NEEDLE = "./img/avatars/char_120_hibisc.png"

In [54]:
def get_features(img):
    akaze = cv.AKAZE_create()

    keypoints, descriptor = akaze.detectAndCompute(img, None)

    return keypoints, descriptor

def brute_force_matcher(descriptor_query, descriptor_train, sort=False):
    matcher = cv.BFMatcher(cv.NORM_HAMMING, crossCheck=True)
    matches = matcher.match(descriptor_query, descriptor_train)

    if sort == True:
        matches = sorted(matches, key=lambda x:x.distance)
    
    return matches

def find_anchor(img):
    # find region of interest
    h_end = img.shape[0]
    h_start = int(h_end*0.65)

    region = img[h_start:h_end, :]
    feature = blur_and_canny(region)
    _, _, w, _ = find_box(feature)

    return w

# refer to line number 43 and 47
# should note that sliding window will process from the right half of the image then the left half
# since the process is done beginning from the center of the image, then if it were to be enumerated
# the 6th window will be 0th index and the 1st window is the 9th index
def sliding_window(img, stride):
    # crop into two halves
    left_img, right_img = crop_image_half(img)
    
    offset = 120 - stride

    if stride < 80: offset -= 20
    elif stride < 90: offset -= 15

    shift = stride + offset

    for i in range(5):
        yield right_img[:, shift*i:shift*(i+1)]

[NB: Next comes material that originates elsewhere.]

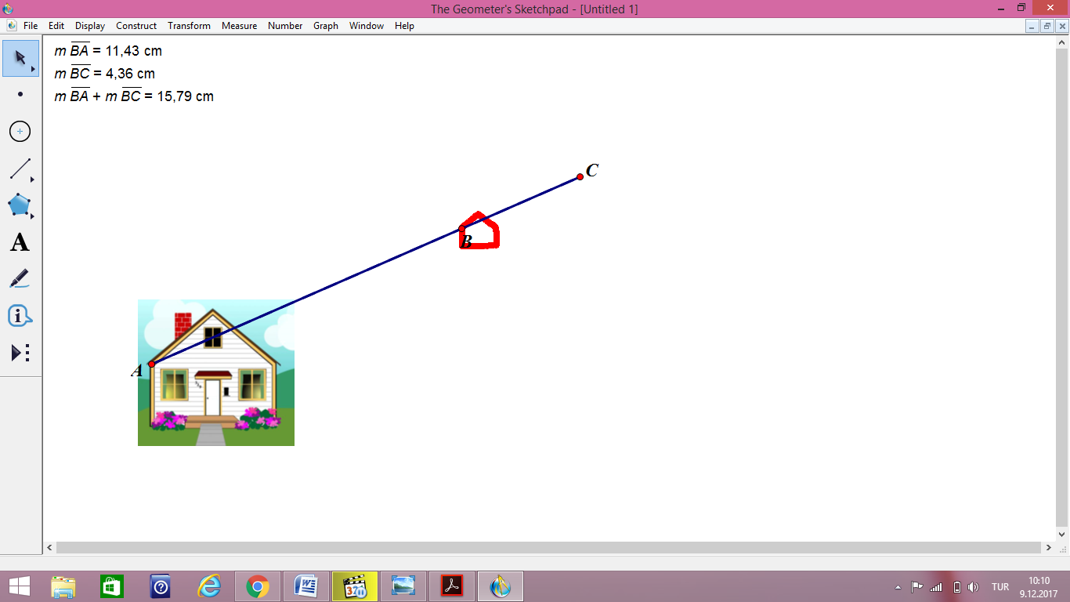Select point C on the segment

(580, 177)
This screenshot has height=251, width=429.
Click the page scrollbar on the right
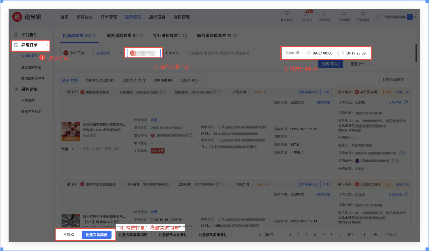tap(416, 53)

    _, wi = left_img.shape
    for i in range(5):
        # left[:, wi-shift*(i+1):wi-shift*i]
        yield left_img[:, wi-shift*(i+1):wi-shift*i]

def crop_image_half(img):
    _, w = img.shape

    left_half = img[:, 0:int(w/2)]
    right_half = img[:, int(w/2):w]

    return left_half, right_half

def resize_image(img, width=1280, height=720):
    resized = cv.resize(img, (width, height))
    
    return resized

def blur_and_canny(img):
    blurred = cv.GaussianBlur(img, (7,7), 1)
    canny = cv.Canny(blurred, 120, 255, 1)

    return canny

# return x, y, w, h of the biggest box
def find_box(img):
    contours = cv.findContours(img, cv.RETR_EXTERNAL, cv.CHAIN_APPROX_SIMPLE)
    contours = contours[0] if len(contours) == 2 else contours[1]
    contours = sorted(contours, key=cv.contourArea , reverse=True)[:1]

    return cv.boundingRect(contours[0])


In [55]:
# gather all features
DIR = "./img/avatars"

keypoints, descriptors = [], []
for file in os.listdir(DIR):
    img = cv.imread(DIR + "/" + file, 0)
    kp, desc = get_features(img)
    keypoints.append(kp)
    descriptors.append(desc)

In [56]:
train_images = []
for i, file in enumerate(os.listdir("./img")):
    if file == "avatars": 
        continue

    im = "./img/" + file
    print(im)
    img = cv.imread(im, 0)
    img = resize_image(img)
    train_images.append(img)

./img/1.jpeg
./img/10.jpeg
./img/2.jpg
./img/3.jpg
./img/4.jpg
./img/5.jpg
./img/6.png
./img/7.jpg
./img/8.png
./img/9.jpg


In [57]:
# gather all features
DIR = "./img/avatars"

operators = {}
for file in os.listdir(DIR):
    operators.setdefault(file[:-4], {})

    img = cv.imread(DIR + "/" + file, 0)
    kp, desc = get_features(img)

    operators[file[:-4]]["name"] = file[:-4]
    operators[file[:-4]]["keypoints"] = [i.pt for i in kp]
    operators[file[:-4]]["descriptors"] = desc


In [59]:
train_img = train_images[9]
anchor = find_anchor(train_img)
generators = sliding_window(train_img, anchor)

for i, window in enumerate(generators):
    kp, desc = get_features(window)

    prediction = {"name": "", "min": 0}
    for name, operator in operators.items():
        matches = brute_force_matcher(operator["descriptors"], desc, sort=True)

        temp = [i.distance for i in matches[:10]]

        if prediction["min"] == 0:
            prediction["min"] = mean(temp)
        elif prediction["min"] > mean(temp):
            prediction["min"] = mean(temp)
            prediction["name"] = name
    
    print(f"window {i} = {prediction['name']} ({prediction['min']})")

window 0 = char_378_asbest (38.1)
window 1 = char_120_hibisc (59.5)
window 2 = char_282_catap (46.1)
window 3 = char_120_hibisc (55.5)
window 4 = char_123_fang (48.1)
window 5 = char_209_ardign (54.9)
window 6 = char_423_blemsh (62.7)
window 7 = char_452_bstalk (53.5)
window 8 = char_149_scave (73.0)
window 9 = char_479_sleach (41.0)


## Problem
- Object detection is expensive
- Uploaded images will have various sizes

## Solution
- Sliding window with anchor based on region of interest

## Consideration
- Currently the performance is ~500ms per image